An exact copy of all entries is required.

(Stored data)
*** Block opens ***

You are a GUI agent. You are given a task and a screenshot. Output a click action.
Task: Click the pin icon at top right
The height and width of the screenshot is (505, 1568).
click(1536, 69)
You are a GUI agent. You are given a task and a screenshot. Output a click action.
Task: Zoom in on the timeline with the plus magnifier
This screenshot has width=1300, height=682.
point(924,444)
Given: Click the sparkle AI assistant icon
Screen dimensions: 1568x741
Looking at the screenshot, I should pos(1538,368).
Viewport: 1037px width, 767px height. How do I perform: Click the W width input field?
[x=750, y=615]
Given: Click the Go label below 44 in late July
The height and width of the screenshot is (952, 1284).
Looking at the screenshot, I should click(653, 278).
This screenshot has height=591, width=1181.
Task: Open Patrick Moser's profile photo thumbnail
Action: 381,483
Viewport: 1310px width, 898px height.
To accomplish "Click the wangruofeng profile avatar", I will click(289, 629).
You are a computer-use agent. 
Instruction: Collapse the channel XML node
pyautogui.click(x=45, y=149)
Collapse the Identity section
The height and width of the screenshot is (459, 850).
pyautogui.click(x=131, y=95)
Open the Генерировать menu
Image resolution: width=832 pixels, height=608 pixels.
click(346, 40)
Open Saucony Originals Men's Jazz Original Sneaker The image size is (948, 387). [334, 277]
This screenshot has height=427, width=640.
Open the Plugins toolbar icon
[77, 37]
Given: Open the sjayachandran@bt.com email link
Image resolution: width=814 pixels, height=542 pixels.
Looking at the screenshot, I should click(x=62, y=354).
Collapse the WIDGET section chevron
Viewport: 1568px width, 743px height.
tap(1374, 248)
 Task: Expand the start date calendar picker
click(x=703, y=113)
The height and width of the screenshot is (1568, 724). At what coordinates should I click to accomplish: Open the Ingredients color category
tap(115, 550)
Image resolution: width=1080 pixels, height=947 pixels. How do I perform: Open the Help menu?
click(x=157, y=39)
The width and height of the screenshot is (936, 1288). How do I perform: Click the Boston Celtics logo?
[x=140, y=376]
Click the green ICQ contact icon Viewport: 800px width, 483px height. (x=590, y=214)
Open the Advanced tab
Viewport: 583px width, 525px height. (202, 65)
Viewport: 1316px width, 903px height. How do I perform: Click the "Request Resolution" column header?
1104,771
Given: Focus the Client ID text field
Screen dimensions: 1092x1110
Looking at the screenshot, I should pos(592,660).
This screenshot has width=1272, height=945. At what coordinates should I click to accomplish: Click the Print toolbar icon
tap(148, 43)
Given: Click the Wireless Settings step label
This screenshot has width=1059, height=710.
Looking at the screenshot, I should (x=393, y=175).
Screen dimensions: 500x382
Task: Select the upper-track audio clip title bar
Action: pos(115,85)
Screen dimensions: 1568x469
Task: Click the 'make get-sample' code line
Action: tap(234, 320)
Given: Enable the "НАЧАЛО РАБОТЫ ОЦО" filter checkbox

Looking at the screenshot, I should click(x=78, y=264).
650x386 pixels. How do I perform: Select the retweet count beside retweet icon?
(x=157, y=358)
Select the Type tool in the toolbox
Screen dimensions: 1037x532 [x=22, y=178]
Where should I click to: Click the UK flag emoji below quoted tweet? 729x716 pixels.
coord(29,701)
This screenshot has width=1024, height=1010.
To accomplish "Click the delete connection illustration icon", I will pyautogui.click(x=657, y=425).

*** Block closes ***

### Task output
You are a GUI agent. You are given a task and a screenshot. Output a click action.
Task: Click the pin icon at top right
The height and width of the screenshot is (505, 1568).
click(1536, 69)
You are a GUI agent. You are given a task and a screenshot. Output a click action.
Task: Zoom in on the timeline with the plus magnifier
This screenshot has width=1300, height=682.
point(924,444)
Given: Click the sparkle AI assistant icon
Screen dimensions: 1568x741
Looking at the screenshot, I should pos(1538,368).
Viewport: 1037px width, 767px height. How do I perform: Click the W width input field?
[x=750, y=615]
Given: Click the Go label below 44 in late July
The height and width of the screenshot is (952, 1284).
Looking at the screenshot, I should click(653, 278).
This screenshot has height=591, width=1181.
Task: Open Patrick Moser's profile photo thumbnail
Action: 381,483
Viewport: 1310px width, 898px height.
To accomplish "Click the wangruofeng profile avatar", I will click(289, 629).
You are a computer-use agent. 
Instruction: Collapse the channel XML node
pyautogui.click(x=45, y=149)
Collapse the Identity section
The height and width of the screenshot is (459, 850).
pyautogui.click(x=131, y=95)
Open the Генерировать menu
Image resolution: width=832 pixels, height=608 pixels.
click(346, 40)
Open Saucony Originals Men's Jazz Original Sneaker The image size is (948, 387). [334, 277]
This screenshot has height=427, width=640.
Open the Plugins toolbar icon
[77, 37]
Given: Open the sjayachandran@bt.com email link
Image resolution: width=814 pixels, height=542 pixels.
Looking at the screenshot, I should click(x=62, y=354).
Collapse the WIDGET section chevron
Viewport: 1568px width, 743px height.
tap(1374, 248)
 Task: Expand the start date calendar picker
click(x=703, y=113)
The height and width of the screenshot is (1568, 724). At what coordinates should I click to accomplish: Open the Ingredients color category
tap(115, 550)
Image resolution: width=1080 pixels, height=947 pixels. How do I perform: Open the Help menu?
click(x=157, y=39)
The width and height of the screenshot is (936, 1288). How do I perform: Click the Boston Celtics logo?
[x=140, y=376]
Click the green ICQ contact icon Viewport: 800px width, 483px height. (x=590, y=214)
Open the Advanced tab
Viewport: 583px width, 525px height. (202, 65)
Viewport: 1316px width, 903px height. How do I perform: Click the "Request Resolution" column header?
1104,771
Given: Focus the Client ID text field
Screen dimensions: 1092x1110
Looking at the screenshot, I should pos(592,660).
This screenshot has width=1272, height=945. At what coordinates should I click to accomplish: Click the Print toolbar icon
tap(148, 43)
Given: Click the Wireless Settings step label
This screenshot has width=1059, height=710.
Looking at the screenshot, I should (x=393, y=175).
Screen dimensions: 500x382
Task: Select the upper-track audio clip title bar
Action: pos(115,85)
Screen dimensions: 1568x469
Task: Click the 'make get-sample' code line
Action: tap(234, 320)
Given: Enable the "НАЧАЛО РАБОТЫ ОЦО" filter checkbox

Looking at the screenshot, I should click(x=78, y=264).
650x386 pixels. How do I perform: Select the retweet count beside retweet icon?
(x=157, y=358)
Select the Type tool in the toolbox
Screen dimensions: 1037x532 [x=22, y=178]
Where should I click to: Click the UK flag emoji below quoted tweet? 729x716 pixels.
coord(29,701)
This screenshot has width=1024, height=1010.
To accomplish "Click the delete connection illustration icon", I will pyautogui.click(x=657, y=425).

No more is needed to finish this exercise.